Daisy reviews her "Rules of Dating" to the viewers based on her many experiences in the house, featuring memorable moments and clips not aired in the main episodes. Including:

- The "Bromances" going on in the house.
- Fox's "not so deep" thoughts on love.
- Additional drama footage.
- The guys "primping" themselves.
- Extended footage of the skunk in the house.

===Leid and Neutered===
First aired July 26, 2009

- 3rd Place: 12 Pack
- 2nd Place: Flex
- Winner: London

The final three head to Maui to spend some quality time in the world's most romantic island. But there is trouble in paradise when Daisy narrows the field to 2 in a tear-filled elimination on a desolate airstrip. The two remaining guys go on emotional final dates with Daisy.
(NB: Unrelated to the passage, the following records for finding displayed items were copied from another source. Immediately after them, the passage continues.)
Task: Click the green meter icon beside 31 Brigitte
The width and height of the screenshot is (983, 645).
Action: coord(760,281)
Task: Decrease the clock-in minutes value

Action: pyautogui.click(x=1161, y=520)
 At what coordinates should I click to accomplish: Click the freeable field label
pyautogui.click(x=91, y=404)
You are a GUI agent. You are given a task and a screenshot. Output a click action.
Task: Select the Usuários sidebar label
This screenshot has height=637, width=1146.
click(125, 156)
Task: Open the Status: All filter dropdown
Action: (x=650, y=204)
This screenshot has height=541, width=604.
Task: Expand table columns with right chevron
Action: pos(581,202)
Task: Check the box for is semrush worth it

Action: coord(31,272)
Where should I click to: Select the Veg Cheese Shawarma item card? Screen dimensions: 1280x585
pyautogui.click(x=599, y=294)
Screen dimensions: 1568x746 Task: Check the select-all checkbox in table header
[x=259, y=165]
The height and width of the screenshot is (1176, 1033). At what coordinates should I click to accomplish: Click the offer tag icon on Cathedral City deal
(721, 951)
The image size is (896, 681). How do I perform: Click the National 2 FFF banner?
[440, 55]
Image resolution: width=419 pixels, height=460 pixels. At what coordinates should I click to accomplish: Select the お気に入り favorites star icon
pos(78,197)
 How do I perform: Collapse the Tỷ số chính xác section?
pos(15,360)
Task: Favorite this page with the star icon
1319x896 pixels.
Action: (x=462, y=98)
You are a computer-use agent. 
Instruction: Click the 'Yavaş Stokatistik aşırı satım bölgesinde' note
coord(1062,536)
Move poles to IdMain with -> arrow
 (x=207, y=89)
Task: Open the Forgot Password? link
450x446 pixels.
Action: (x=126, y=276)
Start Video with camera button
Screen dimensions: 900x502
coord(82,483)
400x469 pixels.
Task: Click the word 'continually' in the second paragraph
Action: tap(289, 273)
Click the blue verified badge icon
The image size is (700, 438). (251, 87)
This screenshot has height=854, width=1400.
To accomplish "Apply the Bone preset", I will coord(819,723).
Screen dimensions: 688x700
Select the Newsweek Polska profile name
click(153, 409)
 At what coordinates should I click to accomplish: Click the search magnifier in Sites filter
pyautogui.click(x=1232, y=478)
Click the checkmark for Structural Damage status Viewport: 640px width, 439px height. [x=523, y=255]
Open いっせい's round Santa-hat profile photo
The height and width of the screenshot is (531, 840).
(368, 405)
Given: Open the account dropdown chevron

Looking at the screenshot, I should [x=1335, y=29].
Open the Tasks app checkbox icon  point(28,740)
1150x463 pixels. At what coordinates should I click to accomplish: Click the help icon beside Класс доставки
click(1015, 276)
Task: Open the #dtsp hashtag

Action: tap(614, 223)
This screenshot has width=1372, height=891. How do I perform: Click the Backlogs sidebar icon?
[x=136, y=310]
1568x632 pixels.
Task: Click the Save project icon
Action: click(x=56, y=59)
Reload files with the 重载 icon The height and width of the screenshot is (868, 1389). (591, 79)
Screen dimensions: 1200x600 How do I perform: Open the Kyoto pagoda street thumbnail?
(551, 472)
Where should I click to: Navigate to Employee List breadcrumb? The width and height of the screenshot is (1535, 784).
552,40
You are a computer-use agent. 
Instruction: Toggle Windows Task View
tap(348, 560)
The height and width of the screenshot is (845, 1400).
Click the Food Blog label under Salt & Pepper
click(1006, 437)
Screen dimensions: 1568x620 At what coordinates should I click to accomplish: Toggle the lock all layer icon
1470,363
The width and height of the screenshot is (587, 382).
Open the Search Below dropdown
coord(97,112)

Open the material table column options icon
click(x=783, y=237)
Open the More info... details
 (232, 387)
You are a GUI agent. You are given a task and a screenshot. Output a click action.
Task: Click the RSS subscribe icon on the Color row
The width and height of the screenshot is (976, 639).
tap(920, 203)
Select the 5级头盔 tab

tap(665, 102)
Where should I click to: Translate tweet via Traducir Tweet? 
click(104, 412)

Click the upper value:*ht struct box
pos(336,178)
Only one guy can be her Rockstar, while the other finds out that "aloha" also means "goodbye".
- Elimination Notes:
  - 12 Pack was eliminated because Daisy felt that too many people are trying to push her into choosing him.
  - No reasons given for Flex’s elimination, Daisy merely said that she picked London.